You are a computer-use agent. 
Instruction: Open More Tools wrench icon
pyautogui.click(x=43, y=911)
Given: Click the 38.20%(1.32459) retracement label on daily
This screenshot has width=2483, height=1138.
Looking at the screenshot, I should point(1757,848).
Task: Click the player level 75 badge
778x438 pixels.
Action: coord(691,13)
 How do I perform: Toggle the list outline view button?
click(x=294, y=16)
__________
Only an exact retyping of the full data will do.

You are a computer-use agent. 
Instruction: Open More Tools wrench icon
pyautogui.click(x=43, y=911)
Given: Click the 38.20%(1.32459) retracement label on daily
This screenshot has width=2483, height=1138.
Looking at the screenshot, I should point(1757,848).
Task: Click the player level 75 badge
778x438 pixels.
Action: coord(691,13)
 How do I perform: Toggle the list outline view button?
click(x=294, y=16)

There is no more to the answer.